** SUPPLIED DATA **
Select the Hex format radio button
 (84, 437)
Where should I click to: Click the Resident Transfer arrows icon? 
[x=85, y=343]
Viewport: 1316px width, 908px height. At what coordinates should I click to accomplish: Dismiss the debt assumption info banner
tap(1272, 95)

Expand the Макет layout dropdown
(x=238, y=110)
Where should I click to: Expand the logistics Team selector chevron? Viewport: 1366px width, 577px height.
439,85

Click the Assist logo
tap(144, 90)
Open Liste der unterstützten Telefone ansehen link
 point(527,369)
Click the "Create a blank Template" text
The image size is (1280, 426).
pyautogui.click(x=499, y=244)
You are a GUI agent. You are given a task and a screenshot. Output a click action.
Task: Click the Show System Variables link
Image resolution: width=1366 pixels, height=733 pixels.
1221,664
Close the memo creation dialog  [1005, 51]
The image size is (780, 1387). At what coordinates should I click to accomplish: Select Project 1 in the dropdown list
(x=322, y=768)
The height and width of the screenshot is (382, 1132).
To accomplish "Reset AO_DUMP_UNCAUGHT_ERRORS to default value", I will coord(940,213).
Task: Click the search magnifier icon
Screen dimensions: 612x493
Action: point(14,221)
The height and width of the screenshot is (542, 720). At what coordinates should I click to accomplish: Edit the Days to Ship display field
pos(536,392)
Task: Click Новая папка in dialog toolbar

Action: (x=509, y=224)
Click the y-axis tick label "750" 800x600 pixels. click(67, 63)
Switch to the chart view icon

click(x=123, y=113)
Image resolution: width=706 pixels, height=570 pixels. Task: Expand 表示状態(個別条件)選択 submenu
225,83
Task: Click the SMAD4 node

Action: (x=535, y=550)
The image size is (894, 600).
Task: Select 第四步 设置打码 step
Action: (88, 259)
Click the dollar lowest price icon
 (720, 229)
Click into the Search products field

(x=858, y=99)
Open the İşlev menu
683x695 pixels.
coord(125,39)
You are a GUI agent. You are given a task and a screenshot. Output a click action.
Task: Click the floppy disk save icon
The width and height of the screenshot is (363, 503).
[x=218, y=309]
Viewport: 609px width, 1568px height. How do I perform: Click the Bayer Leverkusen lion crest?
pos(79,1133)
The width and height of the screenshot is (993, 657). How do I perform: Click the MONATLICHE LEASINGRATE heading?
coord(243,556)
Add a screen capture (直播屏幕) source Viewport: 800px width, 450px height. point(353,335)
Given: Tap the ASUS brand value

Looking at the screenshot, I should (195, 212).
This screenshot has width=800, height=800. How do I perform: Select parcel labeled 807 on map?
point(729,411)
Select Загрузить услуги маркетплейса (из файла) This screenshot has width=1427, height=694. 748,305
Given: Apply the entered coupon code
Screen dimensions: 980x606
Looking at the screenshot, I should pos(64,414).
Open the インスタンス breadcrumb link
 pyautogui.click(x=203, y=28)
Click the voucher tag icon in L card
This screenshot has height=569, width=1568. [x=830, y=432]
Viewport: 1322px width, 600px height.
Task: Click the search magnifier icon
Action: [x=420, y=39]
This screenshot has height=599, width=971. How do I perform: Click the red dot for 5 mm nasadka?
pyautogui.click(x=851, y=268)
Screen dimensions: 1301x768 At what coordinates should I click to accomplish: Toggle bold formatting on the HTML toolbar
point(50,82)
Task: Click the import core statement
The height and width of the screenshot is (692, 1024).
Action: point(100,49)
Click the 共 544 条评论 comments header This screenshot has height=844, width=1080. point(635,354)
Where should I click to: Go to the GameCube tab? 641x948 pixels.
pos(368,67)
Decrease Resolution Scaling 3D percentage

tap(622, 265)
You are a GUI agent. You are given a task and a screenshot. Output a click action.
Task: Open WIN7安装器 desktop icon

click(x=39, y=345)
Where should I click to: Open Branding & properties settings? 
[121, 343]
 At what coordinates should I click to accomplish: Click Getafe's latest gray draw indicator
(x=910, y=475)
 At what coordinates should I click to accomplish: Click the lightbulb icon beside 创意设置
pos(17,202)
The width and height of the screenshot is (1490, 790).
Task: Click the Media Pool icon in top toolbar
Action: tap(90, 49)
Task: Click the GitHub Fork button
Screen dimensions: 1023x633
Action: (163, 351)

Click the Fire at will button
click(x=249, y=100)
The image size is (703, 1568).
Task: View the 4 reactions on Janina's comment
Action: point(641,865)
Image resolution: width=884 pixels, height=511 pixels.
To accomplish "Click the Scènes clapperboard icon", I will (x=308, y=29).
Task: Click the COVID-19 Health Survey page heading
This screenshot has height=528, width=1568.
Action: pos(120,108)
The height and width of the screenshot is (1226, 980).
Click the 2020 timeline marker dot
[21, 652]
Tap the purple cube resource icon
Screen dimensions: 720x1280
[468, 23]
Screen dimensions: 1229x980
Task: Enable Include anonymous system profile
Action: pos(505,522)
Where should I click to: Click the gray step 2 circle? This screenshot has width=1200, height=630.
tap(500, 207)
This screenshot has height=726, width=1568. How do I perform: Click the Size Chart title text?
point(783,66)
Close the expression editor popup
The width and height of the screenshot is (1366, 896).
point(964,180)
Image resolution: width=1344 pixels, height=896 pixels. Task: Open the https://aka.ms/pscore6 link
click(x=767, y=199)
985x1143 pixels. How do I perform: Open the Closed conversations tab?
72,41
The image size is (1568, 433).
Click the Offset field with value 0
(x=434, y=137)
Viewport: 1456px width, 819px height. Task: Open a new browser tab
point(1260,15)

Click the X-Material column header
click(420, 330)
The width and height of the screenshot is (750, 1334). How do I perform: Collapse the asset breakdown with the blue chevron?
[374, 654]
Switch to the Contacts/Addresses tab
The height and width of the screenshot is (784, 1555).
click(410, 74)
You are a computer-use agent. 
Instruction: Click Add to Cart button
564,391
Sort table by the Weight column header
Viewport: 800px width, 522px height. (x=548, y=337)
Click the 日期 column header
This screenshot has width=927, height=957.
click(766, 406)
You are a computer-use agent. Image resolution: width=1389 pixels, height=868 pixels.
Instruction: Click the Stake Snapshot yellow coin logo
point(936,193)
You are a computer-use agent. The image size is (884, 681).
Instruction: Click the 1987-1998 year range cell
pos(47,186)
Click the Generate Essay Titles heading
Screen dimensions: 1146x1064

** TASK INSTRUCTIONS **
Print the records above once again, exactly as written.

** REPLY TO THE EXERCISE **
Select the Hex format radio button
 (84, 437)
Where should I click to: Click the Resident Transfer arrows icon? 
[x=85, y=343]
Viewport: 1316px width, 908px height. At what coordinates should I click to accomplish: Dismiss the debt assumption info banner
tap(1272, 95)

Expand the Макет layout dropdown
(x=238, y=110)
Where should I click to: Expand the logistics Team selector chevron? Viewport: 1366px width, 577px height.
439,85

Click the Assist logo
tap(144, 90)
Open Liste der unterstützten Telefone ansehen link
 point(527,369)
Click the "Create a blank Template" text
The image size is (1280, 426).
pyautogui.click(x=499, y=244)
You are a GUI agent. You are given a task and a screenshot. Output a click action.
Task: Click the Show System Variables link
Image resolution: width=1366 pixels, height=733 pixels.
1221,664
Close the memo creation dialog  [1005, 51]
The image size is (780, 1387). At what coordinates should I click to accomplish: Select Project 1 in the dropdown list
(x=322, y=768)
The height and width of the screenshot is (382, 1132).
To accomplish "Reset AO_DUMP_UNCAUGHT_ERRORS to default value", I will coord(940,213).
Task: Click the search magnifier icon
Screen dimensions: 612x493
Action: point(14,221)
The height and width of the screenshot is (542, 720). At what coordinates should I click to accomplish: Edit the Days to Ship display field
pos(536,392)
Task: Click Новая папка in dialog toolbar

Action: (x=509, y=224)
Click the y-axis tick label "750" 800x600 pixels. click(67, 63)
Switch to the chart view icon

click(x=123, y=113)
Image resolution: width=706 pixels, height=570 pixels. Task: Expand 表示状態(個別条件)選択 submenu
225,83
Task: Click the SMAD4 node

Action: (x=535, y=550)
The image size is (894, 600).
Task: Select 第四步 设置打码 step
Action: (88, 259)
Click the dollar lowest price icon
 (720, 229)
Click into the Search products field

(x=858, y=99)
Open the İşlev menu
683x695 pixels.
coord(125,39)
You are a GUI agent. You are given a task and a screenshot. Output a click action.
Task: Click the floppy disk save icon
The width and height of the screenshot is (363, 503).
[x=218, y=309]
Viewport: 609px width, 1568px height. How do I perform: Click the Bayer Leverkusen lion crest?
pos(79,1133)
The width and height of the screenshot is (993, 657). How do I perform: Click the MONATLICHE LEASINGRATE heading?
coord(243,556)
Add a screen capture (直播屏幕) source Viewport: 800px width, 450px height. point(353,335)
Given: Tap the ASUS brand value

Looking at the screenshot, I should (195, 212).
This screenshot has width=800, height=800. How do I perform: Select parcel labeled 807 on map?
point(729,411)
Select Загрузить услуги маркетплейса (из файла) This screenshot has width=1427, height=694. 748,305
Given: Apply the entered coupon code
Screen dimensions: 980x606
Looking at the screenshot, I should pos(64,414).
Open the インスタンス breadcrumb link
 pyautogui.click(x=203, y=28)
Click the voucher tag icon in L card
This screenshot has height=569, width=1568. [x=830, y=432]
Viewport: 1322px width, 600px height.
Task: Click the search magnifier icon
Action: [x=420, y=39]
This screenshot has height=599, width=971. How do I perform: Click the red dot for 5 mm nasadka?
pyautogui.click(x=851, y=268)
Screen dimensions: 1301x768 At what coordinates should I click to accomplish: Toggle bold formatting on the HTML toolbar
point(50,82)
Task: Click the import core statement
The height and width of the screenshot is (692, 1024).
Action: point(100,49)
Click the 共 544 条评论 comments header This screenshot has height=844, width=1080. point(635,354)
Where should I click to: Go to the GameCube tab? 641x948 pixels.
pos(368,67)
Decrease Resolution Scaling 3D percentage

tap(622, 265)
You are a GUI agent. You are given a task and a screenshot. Output a click action.
Task: Open WIN7安装器 desktop icon

click(x=39, y=345)
Where should I click to: Open Branding & properties settings? 
[121, 343]
 At what coordinates should I click to accomplish: Click Getafe's latest gray draw indicator
(x=910, y=475)
 At what coordinates should I click to accomplish: Click the lightbulb icon beside 创意设置
pos(17,202)
The width and height of the screenshot is (1490, 790).
Task: Click the Media Pool icon in top toolbar
Action: tap(90, 49)
Task: Click the GitHub Fork button
Screen dimensions: 1023x633
Action: (163, 351)

Click the Fire at will button
click(x=249, y=100)
The image size is (703, 1568).
Task: View the 4 reactions on Janina's comment
Action: point(641,865)
Image resolution: width=884 pixels, height=511 pixels.
To accomplish "Click the Scènes clapperboard icon", I will (x=308, y=29).
Task: Click the COVID-19 Health Survey page heading
This screenshot has height=528, width=1568.
Action: pos(120,108)
The height and width of the screenshot is (1226, 980).
Click the 2020 timeline marker dot
[21, 652]
Tap the purple cube resource icon
Screen dimensions: 720x1280
[468, 23]
Screen dimensions: 1229x980
Task: Enable Include anonymous system profile
Action: pos(505,522)
Where should I click to: Click the gray step 2 circle? This screenshot has width=1200, height=630.
tap(500, 207)
This screenshot has height=726, width=1568. How do I perform: Click the Size Chart title text?
point(783,66)
Close the expression editor popup
The width and height of the screenshot is (1366, 896).
point(964,180)
Image resolution: width=1344 pixels, height=896 pixels. Task: Open the https://aka.ms/pscore6 link
click(x=767, y=199)
985x1143 pixels. How do I perform: Open the Closed conversations tab?
72,41
The image size is (1568, 433).
Click the Offset field with value 0
(x=434, y=137)
Viewport: 1456px width, 819px height. Task: Open a new browser tab
point(1260,15)

Click the X-Material column header
click(420, 330)
The width and height of the screenshot is (750, 1334). How do I perform: Collapse the asset breakdown with the blue chevron?
[374, 654]
Switch to the Contacts/Addresses tab
The height and width of the screenshot is (784, 1555).
click(410, 74)
You are a computer-use agent. 
Instruction: Click Add to Cart button
564,391
Sort table by the Weight column header
Viewport: 800px width, 522px height. (x=548, y=337)
Click the 日期 column header
This screenshot has width=927, height=957.
click(766, 406)
You are a computer-use agent. Image resolution: width=1389 pixels, height=868 pixels.
Instruction: Click the Stake Snapshot yellow coin logo
point(936,193)
You are a computer-use agent. The image size is (884, 681).
Instruction: Click the 1987-1998 year range cell
pos(47,186)
Click the Generate Essay Titles heading
Screen dimensions: 1146x1064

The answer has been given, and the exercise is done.